07 Apr 3 Ways to Train Volunteers During the Onboarding Process
This post is part of a series on 7 Keys to an Effective Volunteer Training System.
We often tell parents and preschool volunteers how kids learn more in the first 5 years of their life than they do in the rest of their life combined. They can do that because of how their brain works, but God also wired us that way because we need to learn so much early on to function well.
People who sign up to volunteer for the first time in our ministries also need helpful training in the very beginning to prepare them well. Here are 3 ways you can train volunteers during the onboarding process (we’re overhauling ours right now to maximize these).
Orientations are helpful for attracting potential volunteers since it gives you something to point to and promote for people who are not serving. A good orientation can be part of the training process, and the big thing that can be accomplished in the orientation is casting vision.
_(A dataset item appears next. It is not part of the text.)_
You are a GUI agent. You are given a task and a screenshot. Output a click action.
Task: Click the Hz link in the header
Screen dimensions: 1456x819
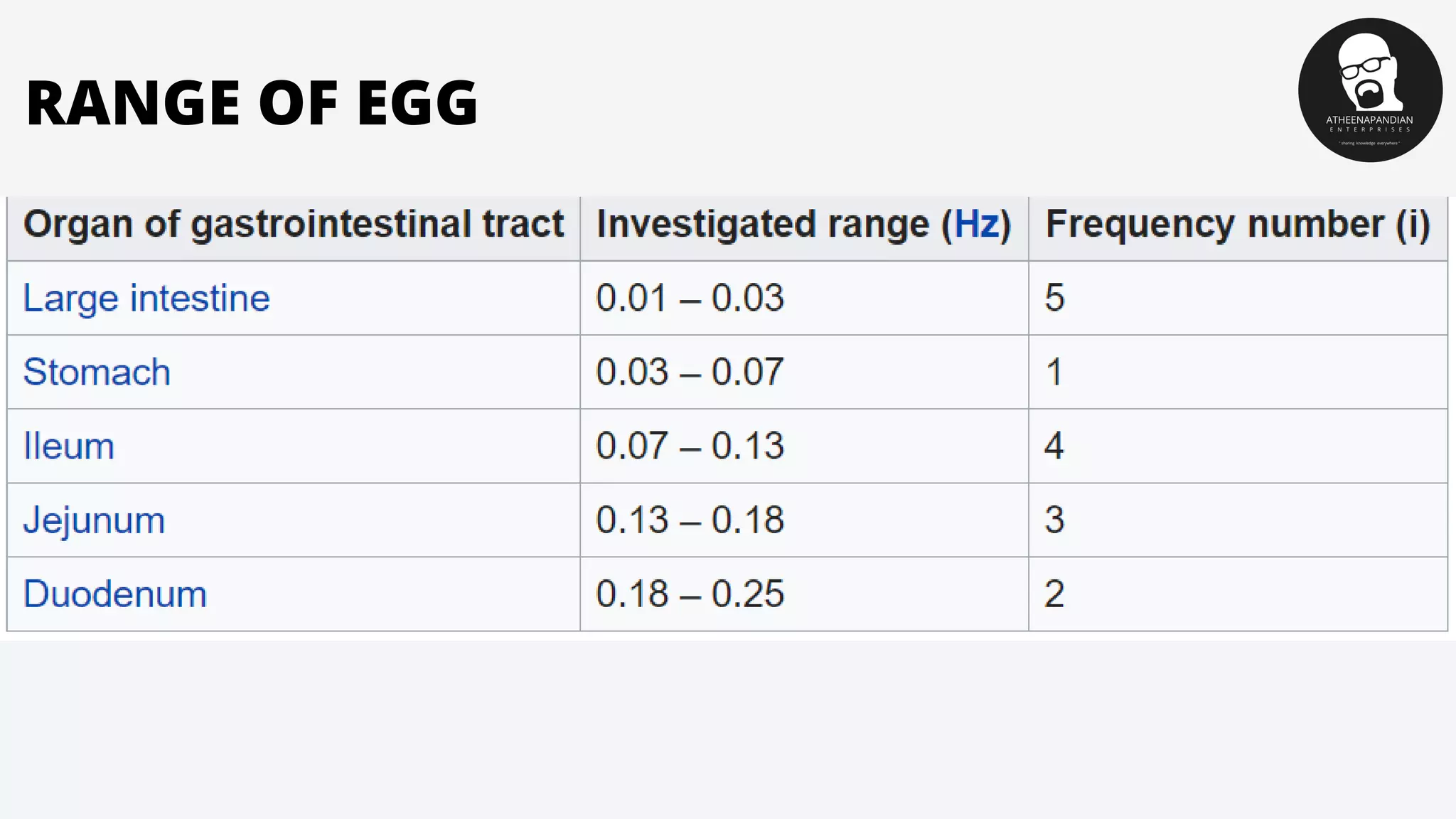tap(976, 225)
Use the orientation to talk about your church’s mission, vision and strategy. Talk about the vision and specifics of your ministry and how everything you do supports it. Connect the dots for people to show them how the roles they might play are part of the bigger picture.
The goal: Orientation attenders leave understanding why your ministry exists and feel motivated to be part of it.
Environment & Role Discussion
It’s important for new volunteers to fully understand the environment they’ll be in and the specific role they will serve. This is where environment handbooks and volunteer job descriptions are important. Take time to create those resources and schedule time to walk new volunteers through both. Help them understand the essential policies and systems of the environment. Give them a clear win for the role they’ll serve in, along with all the expectations that come with that role.
The goal: New volunteers grasp the essentials of the environment and know how to “win” in their role.
We have always talked about apprenticing new volunteers and have done it to some extent, but not nearly as well as we could have. In fact, there’s been a clear difference in how well new volunteers have done when they experienced a real apprenticeship. The key to good apprenticing is making sure the new volunteer serves alongside a veteran who is assigned to coach them. Put a time frame around it, and follow up with both the mentor and new volunteer after that time frame to debrief.
The goal: New volunteers experience exactly what you’re looking for in the role they will serve in.
Those are 3 ways we seek to maximize the training opportunity we have when new volunteers come on board.